Gek genoeg is het onze Generatie X die, ondanks alles wat ons voorgeleefd werd en de rijke christelijke zuil waarin we ons bevonden, gefaald heeft. We hebben de ‘ontzuiling’ gewoon laten gebeuren.

Toen de generatie voor ons ouder werd, namen veel van ons de fakkel niet van ze over. Veel van ons waren, zijn, lauwe christenen geworden of, erger nog, hebben de kerk verlaten.

En onze kinderen? En hun kinderen? We leven ze een leven voor waarin alles belangrijk is behálve geloven. Een mooie auto, een groot huis, cariére maken. We zetten ze zelfs vaak onder druk om toch maar vooral een zo hoog mogelijke opleiding te volgen, veel geld te verdienen, carière te maken. Want dát is het! Dán heb je maatschappelijk status en kun je ook in weelde leven, “net als je ouders”! We hebben ze opgevoed tot een generatie die bovengemiddeld narcistisch en egoïstisch zijn.

Generatie X is wereldgelijkvormig

Generatie X is wereldgelijkvormig geworden.

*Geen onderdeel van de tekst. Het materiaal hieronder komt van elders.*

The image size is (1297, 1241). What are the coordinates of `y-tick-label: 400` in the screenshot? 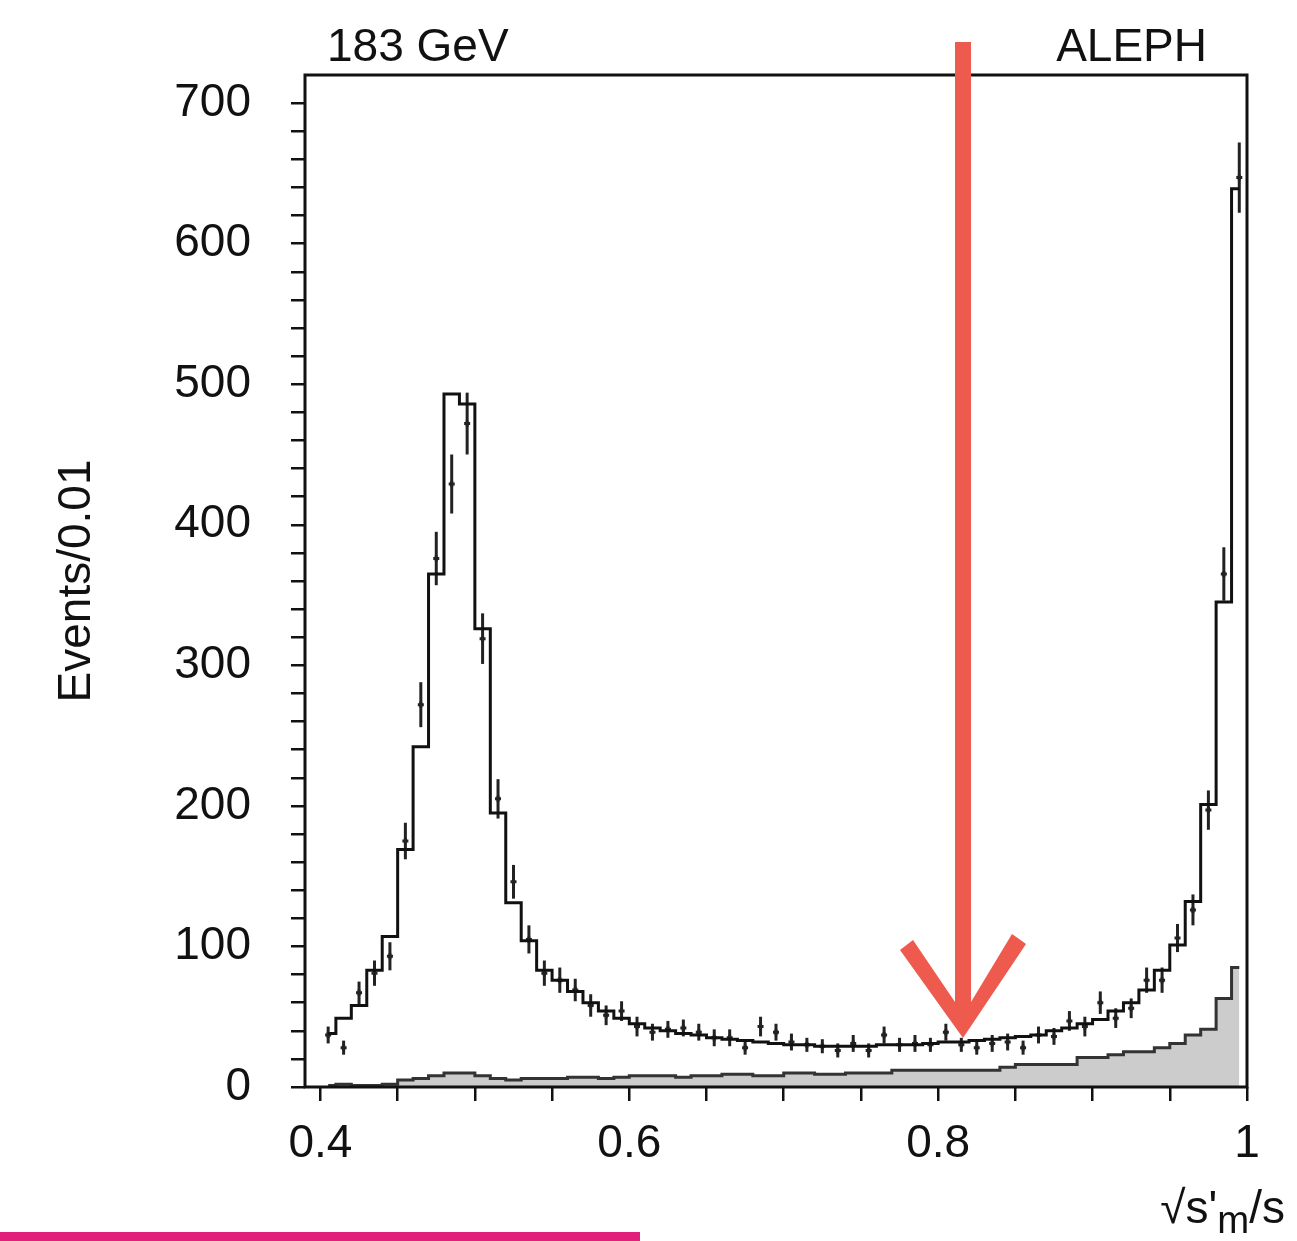 It's located at (212, 522).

Ik heb mij lang afgevraagd hoe dat heeft kunnen gebeuren. We zijn opgegroeid met álles wat er maar nodig was: bijbelkringen, jeugdclubs, eigen uitgaangsmogelijkheden, concerten, films, tijdschriften (De Goede Herder, Aktie, Jong & Vrij enzovoorts), de muziek werd gemoderniseerd, er werd door de oudere generatie niet alleen ontzettend veel voor ons gedaan er werd ook naar ons gelúisterd – gekeken naar onze “behoeften”. En daarin werd ruim voorzien!

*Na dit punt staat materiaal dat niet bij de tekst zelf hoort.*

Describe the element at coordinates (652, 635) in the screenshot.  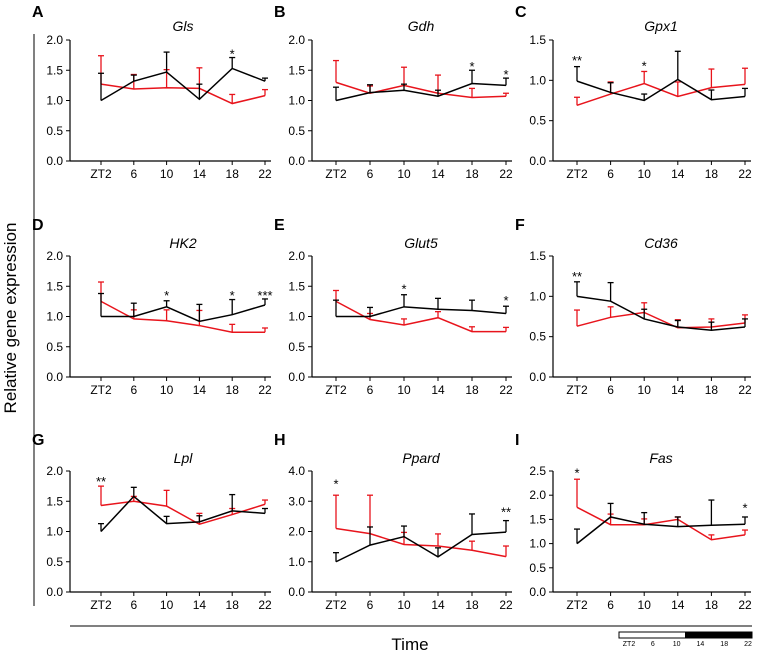
I see `light-phase-bar` at that location.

Misschien is dat wel het probleem. We zijn verwend, we zijn gepamperd. Geloven was geen strijd meer, het kostte veel van ons vaak geen enkele moeite – in tegenstelling tot de generaties voor ons die het niet allemaal in de schoot geworpen kreeg. Geloof hoorde er gewoon bij. Het was géén bewuste keuze voor veel van ons.

Natuurlijk generaliseer ik. Want ik weet uit eigen ervaring dat het niet altijd makkelijk was. Zeker niet als je als tiener er voor uitkwam dat je geloofde. Maar toch. Je had je eigen kring. Daar kon je op terugvallen.

Toen de generatie voor ons ouder werd en mijn generatie het stokje moest overnemen gebeurde dat in mijn ogen onvoldoende.

Op Wikipedia lees je:

Bij Youth for Christ was het fenomeen aan het einde van de jaren zeventig over haar hoogtepunt heen. Het aantal koffiebars daalde gestaag. Anno 2016 bestaan er nog enkelen. Als verklaring voor de neergang werd de algemeen groeiende terughoudendheid bij jongeren genoemd en het feit dat er een generatie opgroeide die weinig affiniteit met en daardoor geen belangstelling voor het christelijk geloof had.”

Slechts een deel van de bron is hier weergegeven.